23. Меншиков приказывает
вознаградить Долгорукую
Николай Костомаров
Спустя сутки княгиня, нарядившись в лучшую свою робу, сделанную по тогдашней последней моде, села в карету и отправилась на пристань, где стояла ее собственная гондола. В этой гондоле она поплыла вниз по Неве и причалила к пристани, стоявшей на Васильевском острову, прямо против подъезда меншиковского дворца. Разрисованные столбы поддерживали круглый балдахин, осенявший эту пристань, а над балдахином вверху красовалась фигура Нептуна с трезубцем.
Два холопа, провожавшие княгиню, высадили ее из гондолы и, поддерживая под руки, повели к подъезду, до которого от пристани надобно было сделать пятнадцать или двадцать шагов. Княгиня вошла в большие сени, где на толстых каменных столбах была устроена лестница, двумя путями ведущая вверх. Близ окна в сенях за столом сидел чиновник, принимавший посетителей и поступавший с ними по соображению с данною от светлейшего инструкциею.
Когда княгиня объявила ему, что светлейший звал ее к себе, чиновник указал ей путь наверх по лестнице, которая в нескольких местах на загибах была уставлена статуями и большими позолоченными подсвечниками с несколькими свечами, вправленными в каждом из них. Княгине предшествовал служитель, побежавший вперед докладывать князю.
Княгиня Анна Петровна вошла в большую переднюю, а оттуда в длинную залу, освещенную рядом окон с полукруглыми перемычками и с верхним круглым оконцем над каждым из окон; на сводообразном потолке, расписанном фресками из мифологии, висел ряд хрустальных люстр с несколькими рядами вставленных свечей, а между окнами на стене красовались длинные зеркала в золоченых рамах, украшенных резною работою.
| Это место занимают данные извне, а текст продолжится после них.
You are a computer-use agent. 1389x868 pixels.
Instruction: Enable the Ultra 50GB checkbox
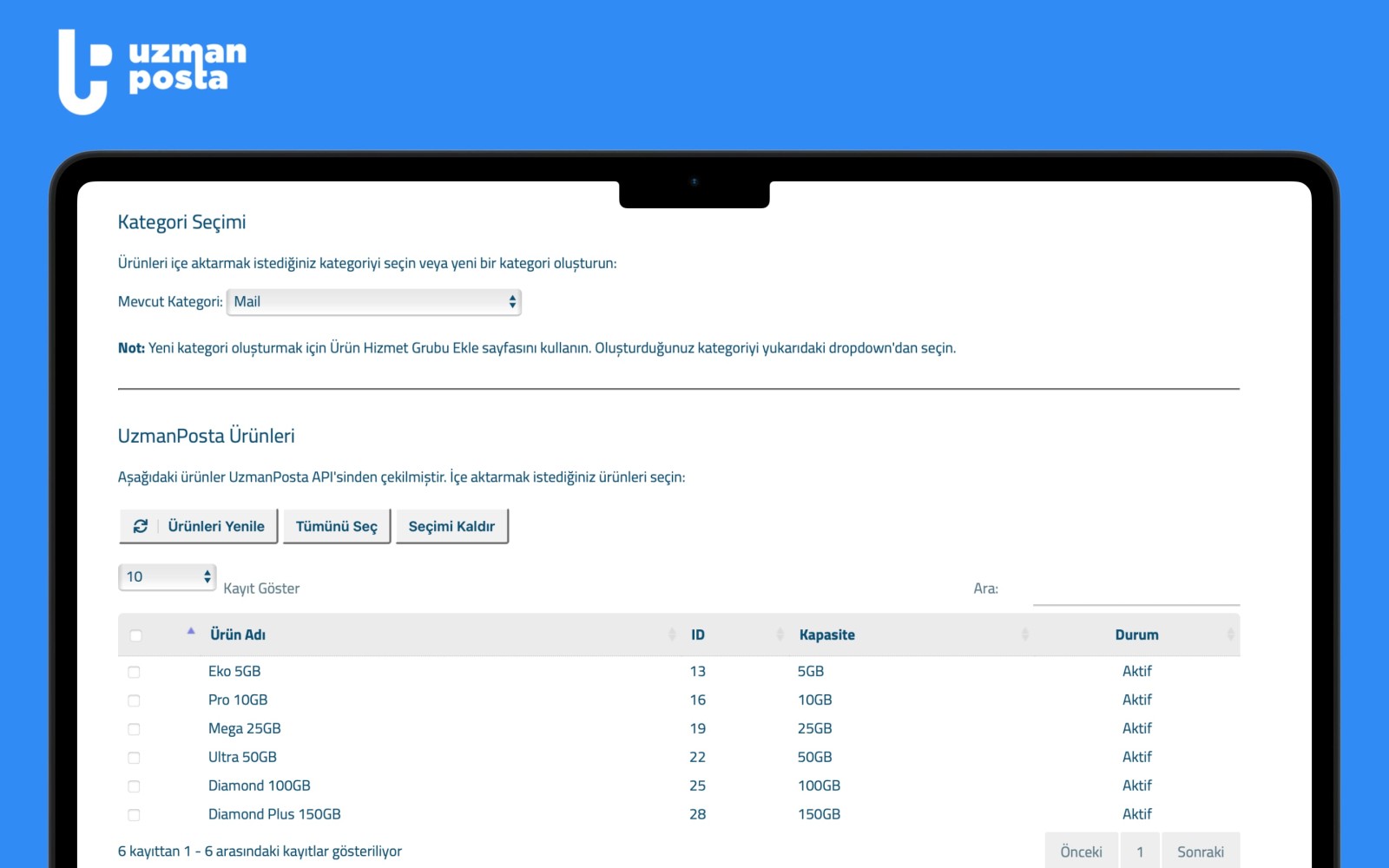[x=134, y=758]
Служитель, отправившись во внутренние покои, воротился в залу и объявил княгине, что светлейший приглашает ее к себе в кабинет. Вслед за тем он отворил одну из дверей и указал туда рукою. Княгиня вошла. Князь Меншиков сидел одетый во что-то среднее между халатом и кафтаном, сделанное из шелковой грубой ткани голубого цвета и усаженное по полам большими перламутровыми пуговицами.
Князь был еще без парика, в утреннем одеянии; на голове у него была красная бархатная четвероугольная шапочка с золотою кистью. Он сидел в широком кресле, обитом красным сафьяном, с золочеными локотниками и спинкою, облокотясь одной рукой на длинный письменный стол красного дерева со шкафом на верхней доске, в котором вделано было множество маленьких ящичков.
Против князя у окна в таком же кресле сидел старичок лет под шестьдесят, с добродушным выражением лица и с маленькими подвижными глазками; он был одет в серый кафтан, черные панталоны и черные шелковые чулки; по его приемам можно было признать в нем одного из умных и деловых людей, умеющих притом обращаться с людьми сообразно условиям, в какие они поставлены. Князь при входе княгини едва привстал со своего кресла и, слегка кивнув головою, указал ей место на коротком диванчике, поставленном у одной из стен кабинета.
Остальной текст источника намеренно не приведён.